* _Description of the task_
Set down the passage from the article on Oklahoma and the federal stimulus word for word, beginning at the words "Henry left Monday" and stopping after "to be discussed.".

* _Selected text_
▬▬▬▬▬▬▬▬▬▬

OKLAHOMA CITY (AP) _ Gov. Brad Henry is hoping President-elect Barack Obama will sign off on a federal stimulus package that will include money for highway and bridge projects in Oklahoma.
Henry left Monday for Philadelphia, where Obama is scheduled to meet with more than 40 governors who are members of the National Governor's Association.
The Oklahoma chief executive said the economy will be foremost on the minds of the governors when they meet Tuesday with Obama. He said health care funding also is sure to be discussed.
“The president-elect has talked about investing in infrastructure, and that, of course, is of great interest to the governors. I'm hopeful that there will be a substantial investment in transportation infrastructure in Oklahoma that will create immediate construction jobs.
“We know from past experience that whenever we have that type of investment, there is substantial private investment that follows. It's sort of the old ‘if-you-build-it-they-will-come theory.' It will be good for the state economy and the national economy,” Henry said.
Obama has asked Congress to ready an economic stimulus package for him to sign as soon as possible after he takes office on Jan. 20. Many economists favor stimulus spending that aids state and local governments.
Henry said Oklahoma official have discussed a list of highway and bridge projects to be funded from stimulus money.
Terri Angier, spokeswoman for the Oklahoma Department of Transportation, said the initial list is likely to contain 90 to 100 projects at a cost of between $750 million to $800 million.
“Regardless of what we think we may get, we're trying to get every project in our eight-year plan pulled out that can be ready with minimal preparation to be constructed,” she said.
Henry said he and other governors will want to know Obama's immediate plans on health care. “He talked about a pretty ambitious health care plan during the campaign. I'm assuming that may be on hold, pending stabilization of the national and international economy, but I don't know that,” he said.
He said he is certain governors will object to cutbacks in federal Medicaid funding. “This is not the time for the federal government to be clawing back Medicaid dollars from the states. It creates a (budget) hole that we have to fill with state dollars.”
During Obama's meeting, Henry said there will likely be talk of “various green initiatives, as well as development of alternative, renewable, sustainable fuels.”
He said creation of a bioenergy center two years ago in Oklahoma put the state in position to be a leader in development of energy alternatives to fossil fuels.
Many states also are interested in an Oklahoma program that helps small employers to have access to affordable private health insurance, Henry said.

▬▬▬▬▬▬▬▬▬▬

* _Dataset records_
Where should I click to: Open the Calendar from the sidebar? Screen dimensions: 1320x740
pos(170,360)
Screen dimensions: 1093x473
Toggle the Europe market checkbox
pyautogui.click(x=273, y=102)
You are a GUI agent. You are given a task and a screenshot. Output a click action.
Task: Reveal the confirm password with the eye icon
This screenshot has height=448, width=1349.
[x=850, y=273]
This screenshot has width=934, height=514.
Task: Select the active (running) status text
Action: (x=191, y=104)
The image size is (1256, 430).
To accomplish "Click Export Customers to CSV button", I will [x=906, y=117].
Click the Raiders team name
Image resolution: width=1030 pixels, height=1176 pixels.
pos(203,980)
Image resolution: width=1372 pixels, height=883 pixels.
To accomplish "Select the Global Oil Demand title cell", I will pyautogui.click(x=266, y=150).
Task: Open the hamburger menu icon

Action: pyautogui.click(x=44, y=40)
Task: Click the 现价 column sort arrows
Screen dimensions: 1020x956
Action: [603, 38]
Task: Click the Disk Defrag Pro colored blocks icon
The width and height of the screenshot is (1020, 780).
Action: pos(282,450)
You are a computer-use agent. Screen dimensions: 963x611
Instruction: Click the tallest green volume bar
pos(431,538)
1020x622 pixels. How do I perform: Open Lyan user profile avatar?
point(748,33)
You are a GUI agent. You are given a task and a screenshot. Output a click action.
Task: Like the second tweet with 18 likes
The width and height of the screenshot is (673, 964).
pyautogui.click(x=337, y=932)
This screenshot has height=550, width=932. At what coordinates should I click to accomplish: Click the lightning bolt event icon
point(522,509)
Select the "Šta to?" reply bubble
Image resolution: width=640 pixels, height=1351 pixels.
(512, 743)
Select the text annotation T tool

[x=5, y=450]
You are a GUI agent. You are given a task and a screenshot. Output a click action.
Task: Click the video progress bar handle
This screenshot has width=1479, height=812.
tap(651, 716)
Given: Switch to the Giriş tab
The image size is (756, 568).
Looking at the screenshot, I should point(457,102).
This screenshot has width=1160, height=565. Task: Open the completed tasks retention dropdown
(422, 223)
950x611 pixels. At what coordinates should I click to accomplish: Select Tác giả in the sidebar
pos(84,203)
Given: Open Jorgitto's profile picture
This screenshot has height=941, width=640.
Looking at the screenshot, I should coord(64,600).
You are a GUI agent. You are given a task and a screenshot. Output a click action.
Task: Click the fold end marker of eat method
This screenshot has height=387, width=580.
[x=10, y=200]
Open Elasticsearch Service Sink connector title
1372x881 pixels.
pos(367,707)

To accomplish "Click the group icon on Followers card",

▬▬▬▬▬▬▬▬▬▬

* _Solution below_
Henry left Monday for Philadelphia, where Obama is scheduled to meet with more than 40 governors who are members of the National Governor's Association.
The Oklahoma chief executive said the economy will be foremost on the minds of the governors when they meet Tuesday with Obama. He said health care funding also is sure to be discussed.